:: Given passage ::
At and after the end of Chapter 1, the reader is encouraged to start coming up with theories and conjectures about what's going on and to try to solve the mysteries themselves. The cast of characters, the writing within the story, and Ryukishi07 himself will repeatedly suggest or even directly tell you this is how you're meant to enjoy Higurashi. Given that, the worst thing the story could do would be to make things up as it goes along and only try to force explanations or answers into the story in retrospect. Thankfully, Higurashi does not commit this sin. I appreciated the fact that in the back half of the entries you start seeing how almost everything really was planned out in advance and the mystery elements were written deliberately, but this only makes it all the more astounding that Ryukishi07 made some of the bizarre and frustrating choices that he did.

The second worst mistake a mystery story can make would be to encourage you to constantly be guessing and analyzing things only for the ultimate answers to be bizarre nonsense you couldn't have ever hoped to guess. Imagine reading a huge serious mystery novel where you're trying to figure out which guest at the mansion killed the butler. Dozens of hours of reading later, you get your answer: It was the tribe of evil mice living in the walls that figured out how to use a gun and hide all the evidence. This is never hinted at in any way. Mice are never mentioned once and you're given zero reason to think that mice are smart enough to wield guns and have a grudge against the butler. It seems horribly out of place with the sort of story you've been lead to believe you're reading up to now. That's how it feels to learn the truth behind the biggest mysteries of Hinamizawa. Maybe you can imagine a way that an absurd twist like this could be justified and used to great effect. Well, it isn't. I promise. There are still other mysteries you can figure out ahead of time and you can still have fun doing it, but if your goal is to uncover the biggest major reveals as far ahead of time as possible, you will be practically mocked for it, not rewarded.
:::
:: Data provided ::
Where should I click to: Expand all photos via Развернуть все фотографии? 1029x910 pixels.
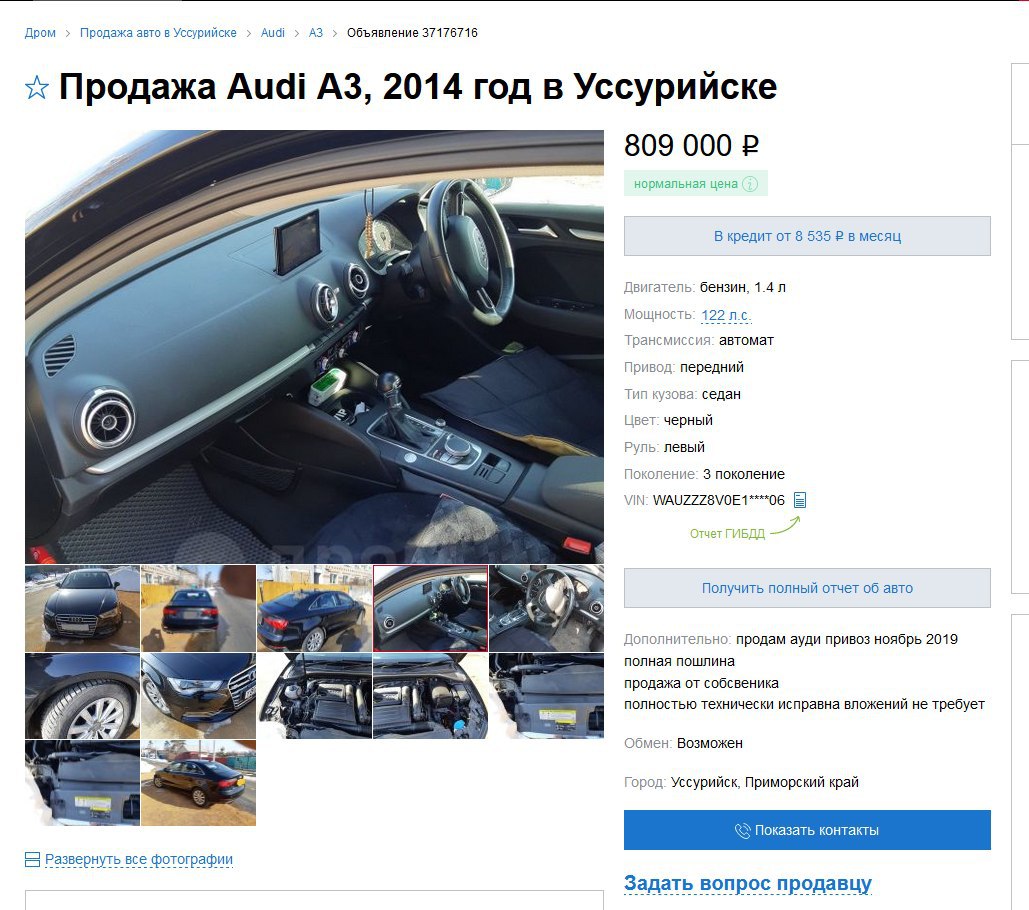[138, 859]
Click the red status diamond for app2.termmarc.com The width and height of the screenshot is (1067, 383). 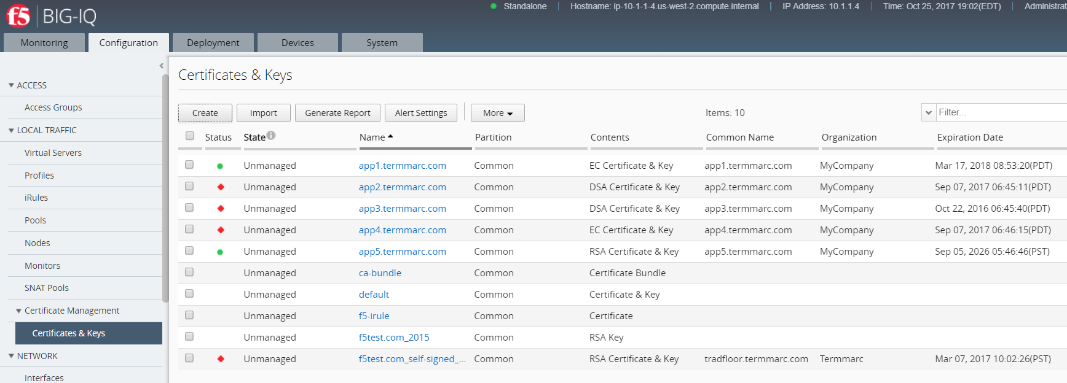220,187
:::
Carry on the critique of Higurashi's mysteries, starting right after its final sentence.

= Response =
So your investment in mystery solving may disappoint you, but what about your investment in the main character? In chapter 1, maybe you were annoyed at Keiichi's poor reasoning or his refusal to cooperate or communicate to solve problems. Even more, in chapter 2 you may be very frustrated at the protagonist's very dumb actions and lack of common sense. If you're the sort of person who considers it a writing crutch to make the protagonist stupid or the antagonist crazy whenever it's convenient to cause conflict, you will have a hard time reading the rest of the series. This bothers some people more than others, and if you don't know if you're the sort of person who gets annoyed by that, you will if you keep reading. Tension, horror, and most other emotions writing is meant to evoke are more powerful when you feel like you're in the shoes of the protagonist as you read, but it gets harder to empathize with them the more dumb decisions they make and the more they cause their own problems, which happens consistently throughout the series.

On the other hand, some people can forgive conveniently dumb and crazy characters. They're smart and mature when Ryukishi07 wants them to be, but they're kids, so maybe it's to be expected. What's harder for most to forgive are plot holes. You won't have the perspective to recognize the plot holes until the last few chapters in the series, but despite so many things being planned out over 8 parts, there are still several huge contrivances that feel incredibly cheap or make no sense at all in retrospect, some of them quite major. The big gaps in the writing made it hard to stay invested and as you go on you're probably going to be reading just because you like the characters or want to see how stuff plays out, not for the reasons you were ready to keep reading after chapter 1, because the series turns into something very different by the end.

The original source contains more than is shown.